Ablation Study: Interaction of Condition Number + Drift Magnitude¶
| Dataset | Condition Number \(\kappa\) | SGD | HB (\(\beta = 0.9\)) | NAG (\(\beta = 0.9\)) | HB/SGD |
|---|---|---|---|---|---|
| Linear Regression | 10 | 0.31 | 2.47 | 1.73 | 7.97× |
| Linear Regression | 1000 | 1.28 | 12.30 | 9.19 | 9.61× |
| Logistic Regression | 10 | 0.42 | 3.56 | 2.18 | 8.48× |
| Teacher-Student MLP | — | 0.58 | 5.23 | 3.27 | 9.02× |
Key Findings¶
- The larger the condition number \(\kappa\), the more pronounced the damage from momentum—ill-conditioned problems require smaller step sizes \(\gamma \lesssim (1 - \beta)^2 / L\) for stability, further slowing convergence.
- As the drift magnitude \(\delta_{\text{rw}}\) increases, the gap between HB/NAG and SGD widens rapidly.
- High noise \(\sigma^2 = 0.8\) combined with moderate drift \(\beta = 0.9\) is the most vulnerable region for momentum, where inertial lag and noise amplification overlap.
Highlights & Insights¶
- 2D Lyapunov Dynamic System Perspective: Analyzing the two coupled recursions of SGDM (parameters + momentum) together is key to making the \((1 - \beta)^{-2}\) factor explicit, offering a transferable technique for analyzing other optimization algorithms with auxiliary variables.
- Fundamentality of \((1 - \beta)^{-2}\): Tightly matched upper and lower bounds prove this is an information-theoretic necessity, not an artifact of loose analysis.
- Time-Resolved Bounds: Replacing the uniform drift upper bound \(\Delta\) with weighted history \(\mathfrak{D}_t\) allows for adaptation to intermittent drift and directly inspires the use of "gradient-momentum alignment" \(S_t = 1 - \frac{\langle \nabla g, v \rangle}{\|\nabla g\| \|v\|}\) as a change detection signal.
- Drift-Noise Tradeoff Visualization: Clearly illustrates how momentum simultaneously amplifies initialization sensitivity, the noise floor, and drift lag, narrowing the viable tradeoff space.
Limitations & Future Work¶
- Restricted by the strong convexity assumption; while results for non-convex scenarios (e.g., PŁ conditions) might be analogous, the authors did not provide them.
- Stability conditions \(\gamma \leq \mu (1 - \beta)^2 / (4 L^2)\) are somewhat conservative; qualitative conclusions are robust, but quantitative predictions require finer analysis.
- Assumes the optimum \(\theta_t^*\) is measurable; lacks analysis for stochastic or adversarial drift.
- Future directions: Extension to non-convex settings; research into adaptive \(\beta(t)\) scheduling; combining with second-order information to retain variance reduction advantages.
Related Work & Insights¶
- vs.
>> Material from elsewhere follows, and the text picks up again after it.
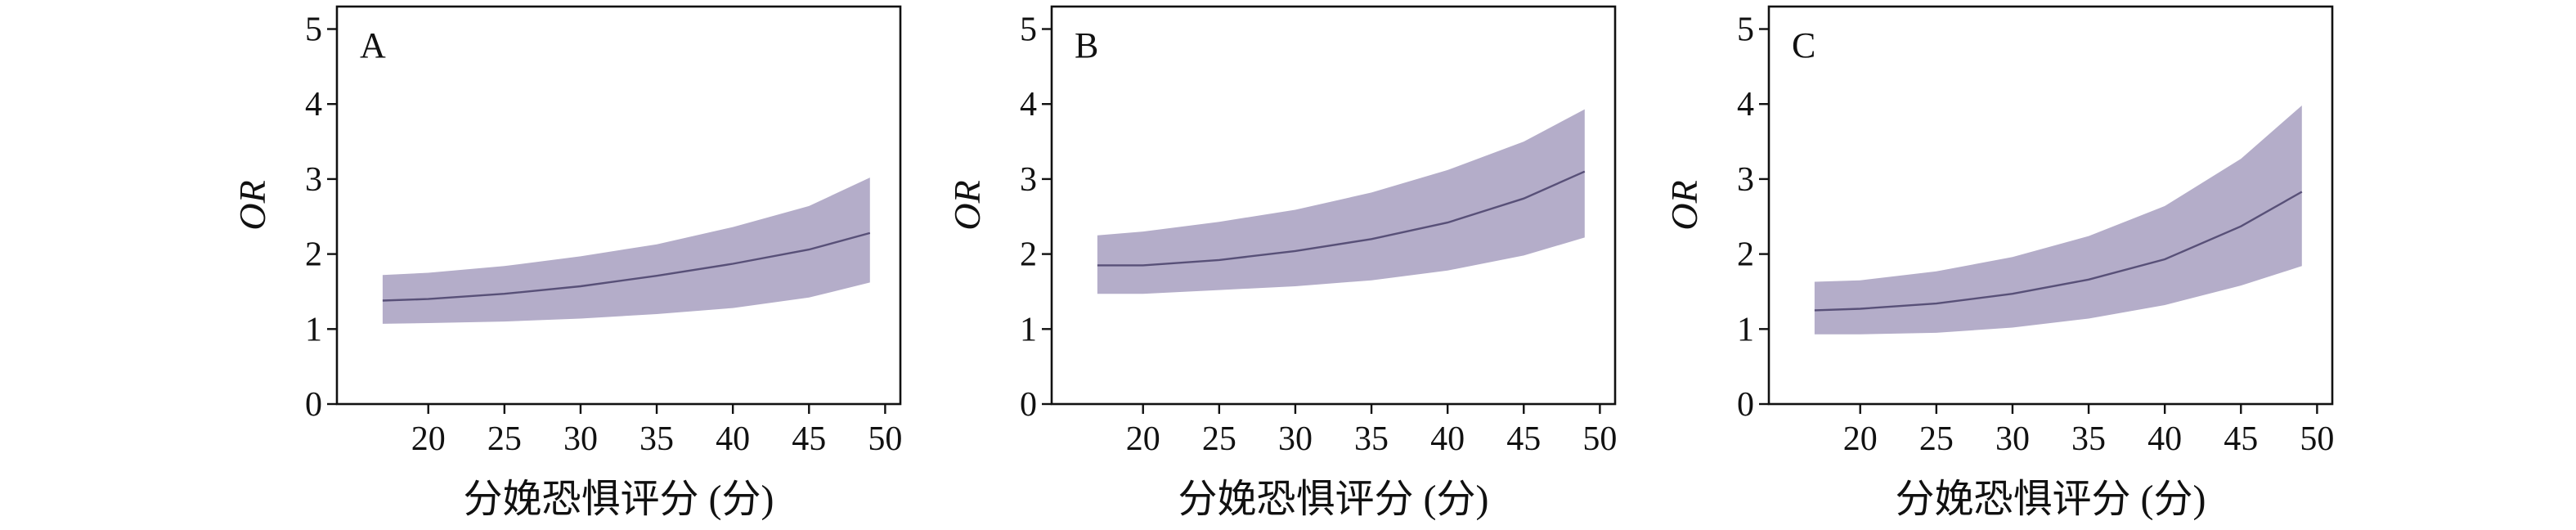  Describe the element at coordinates (314, 30) in the screenshot. I see `y-tick-label-a: 5` at that location.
Loizou & Richtárik 2020: They proved momentum does not reduce MSE in slow-adapting stationary settings; this paper extends this to fully nonstationary settings, proving systematic harm.
- vs. Allen-Zhu & Hazan 2016: They proved acceleration is optimal in deterministic convex settings; this paper shows that under the combination of stochasticity and nonstationarity, the acceleration advantage disappears or even reverses.
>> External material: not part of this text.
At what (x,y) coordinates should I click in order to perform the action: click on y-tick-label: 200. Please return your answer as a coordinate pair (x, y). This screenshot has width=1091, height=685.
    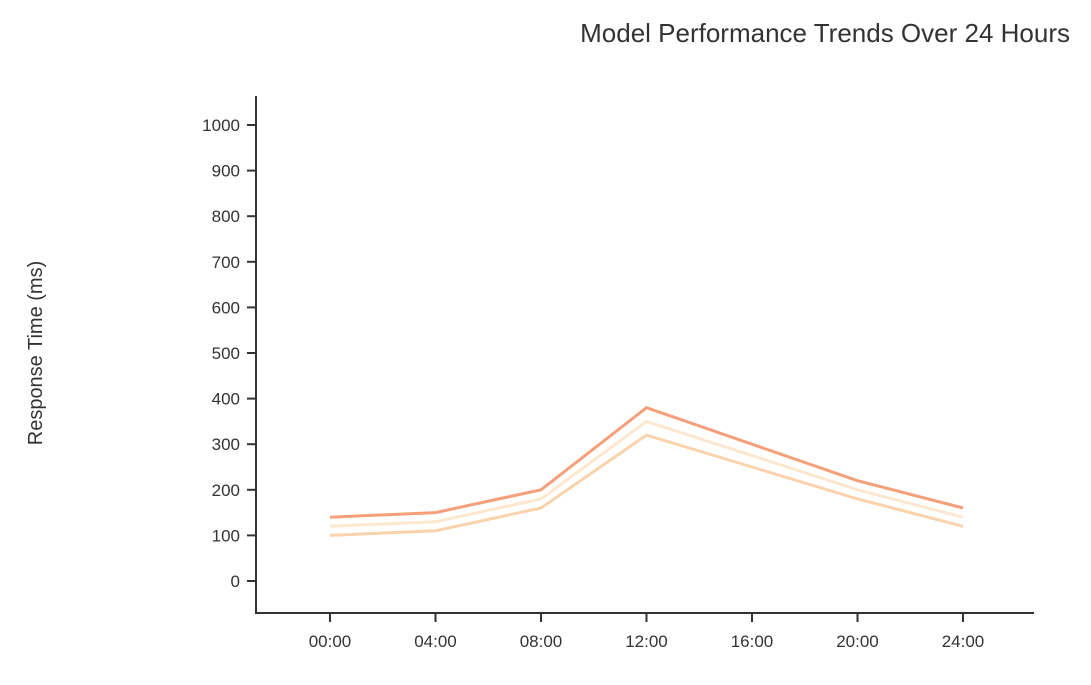
    Looking at the image, I should click on (226, 490).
- vs. Zhang 2015 / Hardt 2016 (Dynamic Regret): This paper provides finer lower bounds using variation budgets, quantifying the information-theoretic cost of momentum for the first time.
- Insights: All "history-averaging" methods (e.g., SWA, EMA shadow weights) need to be re-examined regarding their performance in nonstationary scenarios.
Rating¶
- Novelty: ⭐⭐⭐⭐⭐ The first paper to rigorously and quantitatively prove the systematic inferiority of momentum under distribution shift; both 2D Lyapunov and information-theoretic lower bounds are innovative.
- Experimental Thoroughness: ⭐⭐⭐⭐ Progressive verification from strongly convex quadratic to MLP with thorough ablation; lacks empirical validation in real-world deep learning scenarios (e.g., nonstationary RL or Federated Learning).
- Writing Quality: ⭐⭐⭐⭐⭐ Precise theorem statements; the \((1 - \beta)^{-2}\) central theme is consistently maintained; intuitive charts.
- Value: ⭐⭐⭐⭐⭐ Resolves a long-standing empirical puzzle (why momentum fails in nonstationary settings) and provides theoretical guidance for algorithm design (necessity of restarts, step-size scheduling, and momentum decay).